- EXCERPT TO READ -
** Start **
I disagree, in some cases. I think theres a lot of people in the world, and especially on the Internet, who say whatever they want to say with no regard for basic courtesy or empathy because they dont care, and because on the Internet, its easy and mostly consquence free.




> But if you insist that others should accept your changes to the rules as balanced and reasonable while refusing to alter your ideas to address their concerns you will find a good deal of frustration and perhaps hostility





But rarely does anyone just express concerns. They proceed to tell me how laughable, or stupid or "broken" or unbalanced they are. How whatever it is that I am saying is irrelevent or needless.

And again I remind you, insulting (as in calling laughable, or stupid or something similiar) what someone says or thinks is pretty much paramount to doing the same to the person.




> Also I believe that many people come off more aggressive and less playful than they intend so it works best if you cut them some slack




See, this is what I find strange. Whenever someone is rude, thoughtless, or otherwise unpleasant on the internet, and someone complains about it, its the person who complains that is told they need to alter their behaviour.
  If someone does similiar things face to face, it usualy has unpleasant consquences for them.

Instead of me cutting slack, how about thoughtless people choose not to be thoughtless, and spend a little more time weighing their words before hurling them? Instead of me not being offended by offensive things, how about the offensive people dont do the offensive things?

Now, I admit I overeacted a little to _that specfic post_ because I was already upset about things. But rudeness is rudeness, and in real life, its looked down on. Why should it be different here?




> And I disagree, it is rare, very rare




Oh, its a little better than some other boards. But it still happens. I wouldnt call it rare or very rare. Maybe uncommon. But I've had numerous such experiences in the time I've been here. And inumerable experiences of the whole close minded, knee jerk reaction sort of thing, which isnt intentional or hurtful, just annoying.


----------



## Merlion (May 27, 2004)

> Well, I'd gladly consider anything you've posted here for potential publication in the ENWorld Gamer, our renamed and reborn magazine. While admittedly we prefer not to just print something people can get for free online, if the material is of good quality, we will use it.




I sent you an email a bit ago but got no response. I would be interested in looking into this.


----------



## barsoomcore (May 27, 2004)

Merlion said:
			
		

> Again, insulting a person, and insulting what they think or say, is basicaly the same thing.



I actually disagree with this. I think that one of the most important understandings a person can come to is that attacks upon their ideas are NOT THE SAME as attacks against their person. It's this that makes debate a useful means of getting to the truth -- or of coming to the best solution for a problem. Everybody contributes their ideas, and attacks each others' and the best idea will survive.

That's only possible if everyone involved can maintain the intellectual distinction between their ideas and their ego. But that's how it's done.
** End **
[Stored dataset items]
** Start **
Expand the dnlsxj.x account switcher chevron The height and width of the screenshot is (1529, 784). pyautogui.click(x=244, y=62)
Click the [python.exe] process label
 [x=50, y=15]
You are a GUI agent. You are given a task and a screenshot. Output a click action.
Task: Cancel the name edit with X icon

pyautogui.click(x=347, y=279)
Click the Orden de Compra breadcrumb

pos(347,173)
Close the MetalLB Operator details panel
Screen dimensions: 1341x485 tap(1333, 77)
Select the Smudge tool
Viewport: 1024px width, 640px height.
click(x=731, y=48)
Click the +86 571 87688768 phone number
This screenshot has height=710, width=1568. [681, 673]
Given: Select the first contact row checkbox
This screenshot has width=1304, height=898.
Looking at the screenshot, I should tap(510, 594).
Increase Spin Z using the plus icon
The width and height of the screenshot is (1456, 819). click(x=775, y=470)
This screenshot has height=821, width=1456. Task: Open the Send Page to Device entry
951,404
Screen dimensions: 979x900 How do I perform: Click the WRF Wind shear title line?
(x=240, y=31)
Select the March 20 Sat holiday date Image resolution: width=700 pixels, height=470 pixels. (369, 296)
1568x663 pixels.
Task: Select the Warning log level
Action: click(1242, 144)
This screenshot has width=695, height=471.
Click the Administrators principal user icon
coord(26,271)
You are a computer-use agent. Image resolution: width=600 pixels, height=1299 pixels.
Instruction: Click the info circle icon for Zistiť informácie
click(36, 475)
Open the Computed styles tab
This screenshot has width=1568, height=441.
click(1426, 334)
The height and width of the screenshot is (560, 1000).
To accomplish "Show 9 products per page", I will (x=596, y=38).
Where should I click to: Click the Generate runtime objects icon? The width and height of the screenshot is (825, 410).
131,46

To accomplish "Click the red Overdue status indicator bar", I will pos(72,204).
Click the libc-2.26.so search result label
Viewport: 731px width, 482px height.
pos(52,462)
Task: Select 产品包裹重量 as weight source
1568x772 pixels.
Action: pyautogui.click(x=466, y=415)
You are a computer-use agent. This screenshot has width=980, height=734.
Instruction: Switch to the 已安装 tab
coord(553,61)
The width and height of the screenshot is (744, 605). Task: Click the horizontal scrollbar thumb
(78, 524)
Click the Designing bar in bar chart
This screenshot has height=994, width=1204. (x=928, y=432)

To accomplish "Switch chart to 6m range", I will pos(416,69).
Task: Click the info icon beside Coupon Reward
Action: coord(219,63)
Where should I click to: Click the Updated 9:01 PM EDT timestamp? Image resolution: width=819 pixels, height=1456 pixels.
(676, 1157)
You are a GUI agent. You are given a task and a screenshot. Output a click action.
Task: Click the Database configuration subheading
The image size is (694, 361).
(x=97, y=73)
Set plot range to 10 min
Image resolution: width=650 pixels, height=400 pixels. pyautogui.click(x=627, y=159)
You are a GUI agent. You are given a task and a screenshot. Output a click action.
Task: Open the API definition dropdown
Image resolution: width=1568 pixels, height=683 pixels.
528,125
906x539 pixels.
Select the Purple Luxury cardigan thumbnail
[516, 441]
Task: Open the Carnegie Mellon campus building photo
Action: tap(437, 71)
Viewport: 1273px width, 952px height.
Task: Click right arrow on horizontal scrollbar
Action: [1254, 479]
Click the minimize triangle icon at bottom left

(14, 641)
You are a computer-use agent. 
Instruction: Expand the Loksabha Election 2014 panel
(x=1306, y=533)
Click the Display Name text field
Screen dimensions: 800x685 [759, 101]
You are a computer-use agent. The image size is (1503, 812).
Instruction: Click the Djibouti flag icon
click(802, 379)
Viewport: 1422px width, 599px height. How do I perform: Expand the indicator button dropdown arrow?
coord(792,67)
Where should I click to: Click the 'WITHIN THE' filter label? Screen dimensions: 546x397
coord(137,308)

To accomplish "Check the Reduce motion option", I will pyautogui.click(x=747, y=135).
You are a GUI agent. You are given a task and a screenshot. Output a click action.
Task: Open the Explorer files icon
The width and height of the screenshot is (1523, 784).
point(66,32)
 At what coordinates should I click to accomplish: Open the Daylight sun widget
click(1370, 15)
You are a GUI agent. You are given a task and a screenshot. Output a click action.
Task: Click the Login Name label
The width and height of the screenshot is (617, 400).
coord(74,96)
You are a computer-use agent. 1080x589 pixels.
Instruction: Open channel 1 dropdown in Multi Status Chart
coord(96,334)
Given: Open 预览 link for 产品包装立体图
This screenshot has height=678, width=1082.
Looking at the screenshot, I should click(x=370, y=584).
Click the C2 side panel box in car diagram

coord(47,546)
** End **
- REQUIRED TASKS -
**A)** Answer these questions about the forum thread, one per line:
(i) What is the renamed magazine called in the quoted offer to consider posts for publication?
(ii) Which word does the poster who disagrees that rudeness is "rare, very rare" offer as a better fit?
(iii) On what date were the posts by Merlion and barsoomcore made?
**B)** In the forum thread, why does barsoomcore consider it important to see attacks on ideas as different from attacks on a person? Answer in one to three sentences.
**C)** Extend the forum thread on insulting ideas versus insulting people, starting after its last sentence.
These rows are separate material and have no connection to the forum thread.

- WRITTEN RESPONSES -
**A)**
(i) ENWorld Gamer
(ii) Uncommon
(iii) May 27, 2004

**B)** Barsoomcore holds that this distinction is what makes debate a useful way to reach the truth or the best solution to a problem. Everyone contributes ideas and attacks each other's, and the best idea survives. That only works if people can keep their ideas separate from their ego.

**C)**
I design software for a living and when three or four brilliant engineers (and me -- NOT a brilliant engineer let me assure you) hole up in a meeting room with a couple of whiteboards to decide how to implement a new feature, I can tell you that if somebody thinks an idea is stupid they don't hold back. As a non-brilliant non-engineer I certainly come in for a healthy share of the criticisms -- my ideas tend to be pretty stupid -- but I can't let it bother me. And it doesn't, because I know smart people have stupid ideas all the time. And I know that two smart people can disagree on what is a stupid idea.

I'll echo the others saying that ENWorld is a freakin' oasis of civilized discussion on the Internet. It's full of really really smart, passionate, articulate people who hold very strong opinions and often disagree and yet manage to keep the same civility and mutual respect that I see those brilliant engineers display. I just try to hold myself to the same standards I see the best people on these boards maintain.


----------



## barsoomcore (May 27, 2004)

As an addendum, it's NICE for me if everyone conforms to my ideas as to what is appropriate language. But since I have no way to reliably communicate that, nor any compelling reason to offer as to why anyone should do so, I have to accept that people will converse in ways that I find inappropriate.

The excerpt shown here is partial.